INSTRUCTION: Could you scale down the entries, beginning at the start of the entries and stopping after the line that contains "click(x=120, y=580)", both ends included? Multiply every coordinate in the answers by 0.25 and round to whole numbers, with halves rounded up. Copy the requests along with them, keeping their numbers and wording unchanged.

Stored items from a collection
____________

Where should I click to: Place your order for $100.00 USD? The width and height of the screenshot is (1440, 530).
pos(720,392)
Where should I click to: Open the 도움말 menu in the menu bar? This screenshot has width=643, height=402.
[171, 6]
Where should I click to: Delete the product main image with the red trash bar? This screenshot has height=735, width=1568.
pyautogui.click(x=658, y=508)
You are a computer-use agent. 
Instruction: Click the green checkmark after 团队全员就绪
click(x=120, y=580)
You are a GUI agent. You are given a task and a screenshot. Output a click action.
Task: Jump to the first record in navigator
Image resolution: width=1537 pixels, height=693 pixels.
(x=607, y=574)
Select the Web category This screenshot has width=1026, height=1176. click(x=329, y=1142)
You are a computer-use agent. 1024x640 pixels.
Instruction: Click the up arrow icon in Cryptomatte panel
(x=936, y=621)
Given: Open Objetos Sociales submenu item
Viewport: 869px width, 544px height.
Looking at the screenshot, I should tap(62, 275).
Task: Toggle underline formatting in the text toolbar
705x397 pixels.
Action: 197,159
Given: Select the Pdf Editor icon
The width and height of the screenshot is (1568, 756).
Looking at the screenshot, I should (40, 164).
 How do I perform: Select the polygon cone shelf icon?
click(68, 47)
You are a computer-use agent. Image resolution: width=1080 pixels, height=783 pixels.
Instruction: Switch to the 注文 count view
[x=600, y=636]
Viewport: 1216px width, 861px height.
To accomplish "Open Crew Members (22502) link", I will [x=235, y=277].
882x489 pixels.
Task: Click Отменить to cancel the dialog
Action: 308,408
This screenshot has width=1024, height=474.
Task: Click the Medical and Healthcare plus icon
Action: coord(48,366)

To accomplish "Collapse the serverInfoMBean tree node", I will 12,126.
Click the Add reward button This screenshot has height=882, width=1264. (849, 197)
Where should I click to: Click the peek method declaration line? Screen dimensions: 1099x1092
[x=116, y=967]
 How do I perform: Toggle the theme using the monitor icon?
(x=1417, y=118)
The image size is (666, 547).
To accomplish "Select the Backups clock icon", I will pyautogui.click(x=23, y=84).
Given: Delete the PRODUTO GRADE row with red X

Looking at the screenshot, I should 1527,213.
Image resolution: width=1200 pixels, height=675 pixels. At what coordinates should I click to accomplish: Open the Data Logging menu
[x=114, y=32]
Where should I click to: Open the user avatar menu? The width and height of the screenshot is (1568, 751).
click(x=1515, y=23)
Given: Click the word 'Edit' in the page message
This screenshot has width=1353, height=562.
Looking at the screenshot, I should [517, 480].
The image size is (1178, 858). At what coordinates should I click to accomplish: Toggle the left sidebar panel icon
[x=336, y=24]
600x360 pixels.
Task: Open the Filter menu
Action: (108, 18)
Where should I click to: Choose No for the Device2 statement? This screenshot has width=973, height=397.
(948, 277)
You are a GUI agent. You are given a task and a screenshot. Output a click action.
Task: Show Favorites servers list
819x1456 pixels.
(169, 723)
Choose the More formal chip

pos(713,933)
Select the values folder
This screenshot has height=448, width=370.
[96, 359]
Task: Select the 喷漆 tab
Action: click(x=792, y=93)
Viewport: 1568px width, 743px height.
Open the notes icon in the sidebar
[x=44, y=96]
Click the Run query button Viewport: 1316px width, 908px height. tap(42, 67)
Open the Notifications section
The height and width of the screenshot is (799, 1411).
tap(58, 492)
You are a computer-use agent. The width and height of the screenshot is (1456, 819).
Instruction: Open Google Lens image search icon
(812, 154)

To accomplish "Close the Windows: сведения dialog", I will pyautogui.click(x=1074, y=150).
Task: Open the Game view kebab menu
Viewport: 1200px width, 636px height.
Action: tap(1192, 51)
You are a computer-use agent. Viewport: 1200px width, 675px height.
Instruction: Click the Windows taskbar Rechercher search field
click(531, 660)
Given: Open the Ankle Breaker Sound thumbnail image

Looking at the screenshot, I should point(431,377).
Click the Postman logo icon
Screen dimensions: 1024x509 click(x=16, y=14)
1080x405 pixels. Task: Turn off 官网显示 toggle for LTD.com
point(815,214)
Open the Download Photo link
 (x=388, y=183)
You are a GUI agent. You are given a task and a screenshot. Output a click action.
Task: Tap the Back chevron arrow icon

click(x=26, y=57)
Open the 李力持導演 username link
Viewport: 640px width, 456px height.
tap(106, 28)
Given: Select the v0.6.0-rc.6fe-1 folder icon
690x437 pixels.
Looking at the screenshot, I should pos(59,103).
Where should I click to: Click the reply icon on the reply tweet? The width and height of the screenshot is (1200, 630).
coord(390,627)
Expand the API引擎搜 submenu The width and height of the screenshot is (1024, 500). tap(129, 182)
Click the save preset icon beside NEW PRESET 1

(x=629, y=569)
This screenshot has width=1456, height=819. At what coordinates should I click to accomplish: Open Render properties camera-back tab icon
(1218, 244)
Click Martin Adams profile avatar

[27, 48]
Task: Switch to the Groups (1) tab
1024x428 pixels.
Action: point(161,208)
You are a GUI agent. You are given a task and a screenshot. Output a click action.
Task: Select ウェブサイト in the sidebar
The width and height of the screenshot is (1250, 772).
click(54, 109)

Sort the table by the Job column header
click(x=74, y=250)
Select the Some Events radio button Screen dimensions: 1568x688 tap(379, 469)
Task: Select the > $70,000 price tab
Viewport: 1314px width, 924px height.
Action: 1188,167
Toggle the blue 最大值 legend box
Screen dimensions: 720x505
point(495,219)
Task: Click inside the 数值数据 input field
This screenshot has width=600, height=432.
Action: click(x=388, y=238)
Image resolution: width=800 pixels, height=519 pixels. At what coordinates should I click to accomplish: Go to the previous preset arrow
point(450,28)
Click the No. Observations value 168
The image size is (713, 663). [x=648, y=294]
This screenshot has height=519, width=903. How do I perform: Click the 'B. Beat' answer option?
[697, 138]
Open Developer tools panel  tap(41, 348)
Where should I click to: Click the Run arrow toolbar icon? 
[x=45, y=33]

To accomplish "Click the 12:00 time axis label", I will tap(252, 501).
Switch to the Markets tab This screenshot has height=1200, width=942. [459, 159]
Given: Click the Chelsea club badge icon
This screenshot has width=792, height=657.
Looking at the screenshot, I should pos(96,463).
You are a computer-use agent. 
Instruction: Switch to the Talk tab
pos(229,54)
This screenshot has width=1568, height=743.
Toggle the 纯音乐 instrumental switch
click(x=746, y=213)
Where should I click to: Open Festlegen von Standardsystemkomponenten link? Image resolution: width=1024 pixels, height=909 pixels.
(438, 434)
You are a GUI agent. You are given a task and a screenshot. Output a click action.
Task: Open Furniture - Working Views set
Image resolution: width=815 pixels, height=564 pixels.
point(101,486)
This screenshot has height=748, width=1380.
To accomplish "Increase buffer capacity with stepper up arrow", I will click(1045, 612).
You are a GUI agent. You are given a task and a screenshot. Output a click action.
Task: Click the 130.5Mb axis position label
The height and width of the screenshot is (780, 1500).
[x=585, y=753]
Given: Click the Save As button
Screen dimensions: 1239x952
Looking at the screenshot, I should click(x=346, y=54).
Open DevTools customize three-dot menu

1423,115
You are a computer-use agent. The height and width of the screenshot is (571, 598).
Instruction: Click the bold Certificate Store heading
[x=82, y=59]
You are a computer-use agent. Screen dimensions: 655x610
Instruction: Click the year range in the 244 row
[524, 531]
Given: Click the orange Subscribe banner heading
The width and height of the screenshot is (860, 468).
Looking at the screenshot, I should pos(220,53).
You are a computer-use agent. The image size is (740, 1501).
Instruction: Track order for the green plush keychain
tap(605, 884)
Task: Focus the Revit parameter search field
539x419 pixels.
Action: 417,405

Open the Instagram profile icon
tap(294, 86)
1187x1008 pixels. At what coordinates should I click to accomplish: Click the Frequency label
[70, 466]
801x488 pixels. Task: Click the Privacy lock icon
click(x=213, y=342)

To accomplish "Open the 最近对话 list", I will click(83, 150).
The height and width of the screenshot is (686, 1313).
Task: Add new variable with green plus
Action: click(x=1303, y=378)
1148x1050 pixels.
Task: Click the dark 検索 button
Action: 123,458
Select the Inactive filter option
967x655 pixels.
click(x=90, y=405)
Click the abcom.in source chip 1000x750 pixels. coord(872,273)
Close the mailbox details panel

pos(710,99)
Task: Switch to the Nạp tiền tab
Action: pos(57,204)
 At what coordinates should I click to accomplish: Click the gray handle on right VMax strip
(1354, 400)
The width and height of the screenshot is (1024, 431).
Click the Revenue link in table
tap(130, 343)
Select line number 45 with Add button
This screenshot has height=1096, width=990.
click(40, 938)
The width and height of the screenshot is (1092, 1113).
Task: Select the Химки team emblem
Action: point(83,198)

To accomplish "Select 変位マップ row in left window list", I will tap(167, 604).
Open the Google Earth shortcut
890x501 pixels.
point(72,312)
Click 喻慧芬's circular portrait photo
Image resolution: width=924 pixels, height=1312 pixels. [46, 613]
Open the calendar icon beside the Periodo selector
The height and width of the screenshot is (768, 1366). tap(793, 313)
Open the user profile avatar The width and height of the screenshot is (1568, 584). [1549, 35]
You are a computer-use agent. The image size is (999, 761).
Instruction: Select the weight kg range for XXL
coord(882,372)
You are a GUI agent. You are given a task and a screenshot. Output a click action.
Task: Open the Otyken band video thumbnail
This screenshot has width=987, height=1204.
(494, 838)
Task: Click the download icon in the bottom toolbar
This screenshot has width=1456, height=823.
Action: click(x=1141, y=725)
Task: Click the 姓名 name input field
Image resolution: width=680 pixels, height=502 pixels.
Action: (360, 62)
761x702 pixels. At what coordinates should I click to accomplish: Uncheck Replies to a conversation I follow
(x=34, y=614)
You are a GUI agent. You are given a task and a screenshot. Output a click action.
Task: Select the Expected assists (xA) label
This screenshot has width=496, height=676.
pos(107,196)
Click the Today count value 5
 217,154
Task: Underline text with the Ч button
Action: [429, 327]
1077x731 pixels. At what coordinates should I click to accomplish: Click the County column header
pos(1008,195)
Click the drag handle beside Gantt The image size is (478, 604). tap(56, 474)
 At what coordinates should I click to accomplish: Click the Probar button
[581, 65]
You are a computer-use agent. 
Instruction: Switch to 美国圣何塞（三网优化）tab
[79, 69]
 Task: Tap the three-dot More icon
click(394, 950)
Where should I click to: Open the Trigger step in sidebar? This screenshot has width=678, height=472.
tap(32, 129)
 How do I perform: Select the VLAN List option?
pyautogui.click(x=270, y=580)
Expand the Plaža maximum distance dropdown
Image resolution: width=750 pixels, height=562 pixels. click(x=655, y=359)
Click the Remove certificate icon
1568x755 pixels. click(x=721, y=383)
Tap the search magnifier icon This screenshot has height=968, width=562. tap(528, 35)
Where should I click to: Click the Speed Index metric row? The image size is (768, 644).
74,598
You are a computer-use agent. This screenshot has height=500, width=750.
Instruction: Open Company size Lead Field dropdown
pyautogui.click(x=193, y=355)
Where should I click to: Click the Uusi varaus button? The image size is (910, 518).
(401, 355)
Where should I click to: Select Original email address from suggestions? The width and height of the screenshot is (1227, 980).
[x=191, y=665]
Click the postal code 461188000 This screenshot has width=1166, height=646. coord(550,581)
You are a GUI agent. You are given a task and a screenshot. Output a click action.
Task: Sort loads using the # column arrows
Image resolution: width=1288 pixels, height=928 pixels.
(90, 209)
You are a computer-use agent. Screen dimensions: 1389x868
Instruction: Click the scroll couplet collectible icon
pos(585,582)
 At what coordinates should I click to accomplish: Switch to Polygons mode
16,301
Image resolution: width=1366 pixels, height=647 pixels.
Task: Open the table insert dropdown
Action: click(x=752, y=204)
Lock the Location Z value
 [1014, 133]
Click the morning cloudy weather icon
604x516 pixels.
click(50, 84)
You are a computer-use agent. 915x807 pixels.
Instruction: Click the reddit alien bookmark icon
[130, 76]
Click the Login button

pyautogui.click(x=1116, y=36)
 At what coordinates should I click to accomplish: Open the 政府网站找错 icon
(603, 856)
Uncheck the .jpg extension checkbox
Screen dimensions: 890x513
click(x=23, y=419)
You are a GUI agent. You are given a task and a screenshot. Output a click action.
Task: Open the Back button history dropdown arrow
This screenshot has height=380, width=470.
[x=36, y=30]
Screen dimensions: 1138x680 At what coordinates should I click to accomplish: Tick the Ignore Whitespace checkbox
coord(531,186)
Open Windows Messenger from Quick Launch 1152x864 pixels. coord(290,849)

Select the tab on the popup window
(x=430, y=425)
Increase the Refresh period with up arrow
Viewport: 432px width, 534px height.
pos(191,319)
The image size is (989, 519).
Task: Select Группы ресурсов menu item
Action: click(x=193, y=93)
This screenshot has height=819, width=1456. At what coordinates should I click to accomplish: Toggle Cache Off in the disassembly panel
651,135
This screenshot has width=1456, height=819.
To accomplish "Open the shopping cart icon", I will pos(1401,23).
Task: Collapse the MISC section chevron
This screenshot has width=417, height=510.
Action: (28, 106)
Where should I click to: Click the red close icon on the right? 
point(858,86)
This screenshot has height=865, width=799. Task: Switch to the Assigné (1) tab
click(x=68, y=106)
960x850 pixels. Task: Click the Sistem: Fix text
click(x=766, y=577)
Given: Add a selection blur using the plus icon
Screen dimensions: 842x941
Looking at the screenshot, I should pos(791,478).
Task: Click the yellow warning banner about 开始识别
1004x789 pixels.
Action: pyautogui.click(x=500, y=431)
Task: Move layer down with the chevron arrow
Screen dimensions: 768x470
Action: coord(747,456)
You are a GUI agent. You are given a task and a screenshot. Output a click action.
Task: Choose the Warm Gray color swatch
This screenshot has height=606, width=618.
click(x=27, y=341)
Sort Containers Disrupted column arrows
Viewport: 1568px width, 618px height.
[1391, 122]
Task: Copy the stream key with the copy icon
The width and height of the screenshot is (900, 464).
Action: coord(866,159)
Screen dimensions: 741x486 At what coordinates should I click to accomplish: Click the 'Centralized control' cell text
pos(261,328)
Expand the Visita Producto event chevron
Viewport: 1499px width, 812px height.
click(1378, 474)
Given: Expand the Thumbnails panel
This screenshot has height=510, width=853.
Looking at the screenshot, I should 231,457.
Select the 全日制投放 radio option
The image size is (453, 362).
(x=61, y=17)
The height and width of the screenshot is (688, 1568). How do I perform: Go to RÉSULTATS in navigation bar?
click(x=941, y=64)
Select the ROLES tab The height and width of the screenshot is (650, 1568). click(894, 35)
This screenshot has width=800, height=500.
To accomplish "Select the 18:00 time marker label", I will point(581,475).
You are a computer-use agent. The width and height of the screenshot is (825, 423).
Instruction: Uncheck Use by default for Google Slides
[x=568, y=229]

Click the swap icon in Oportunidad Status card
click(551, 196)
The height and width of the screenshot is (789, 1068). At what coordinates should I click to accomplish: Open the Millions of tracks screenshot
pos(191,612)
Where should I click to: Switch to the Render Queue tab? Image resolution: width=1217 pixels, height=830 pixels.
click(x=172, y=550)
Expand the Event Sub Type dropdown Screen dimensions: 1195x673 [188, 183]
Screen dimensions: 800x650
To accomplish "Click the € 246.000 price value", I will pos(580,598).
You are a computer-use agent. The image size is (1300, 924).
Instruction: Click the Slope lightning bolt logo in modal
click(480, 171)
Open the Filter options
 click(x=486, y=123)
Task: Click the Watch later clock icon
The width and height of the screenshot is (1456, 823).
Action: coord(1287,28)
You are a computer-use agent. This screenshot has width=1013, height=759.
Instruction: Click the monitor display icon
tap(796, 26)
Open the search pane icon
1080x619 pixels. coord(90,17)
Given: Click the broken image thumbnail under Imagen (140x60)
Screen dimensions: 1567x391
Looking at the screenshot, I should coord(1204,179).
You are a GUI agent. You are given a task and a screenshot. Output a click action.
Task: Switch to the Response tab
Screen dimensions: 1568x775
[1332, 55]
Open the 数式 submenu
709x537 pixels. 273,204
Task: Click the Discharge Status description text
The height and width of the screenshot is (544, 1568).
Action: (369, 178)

____________

WORKED ANSWER:
Where should I click to: Place your order for $100.00 USD? The width and height of the screenshot is (1440, 530).
pos(180,98)
Where should I click to: Open the 도움말 menu in the menu bar? This screenshot has width=643, height=402.
[43, 2]
Where should I click to: Delete the product main image with the red trash bar? This screenshot has height=735, width=1568.
pyautogui.click(x=165, y=127)
You are a computer-use agent. 
Instruction: Click the green checkmark after 团队全员就绪
click(x=30, y=145)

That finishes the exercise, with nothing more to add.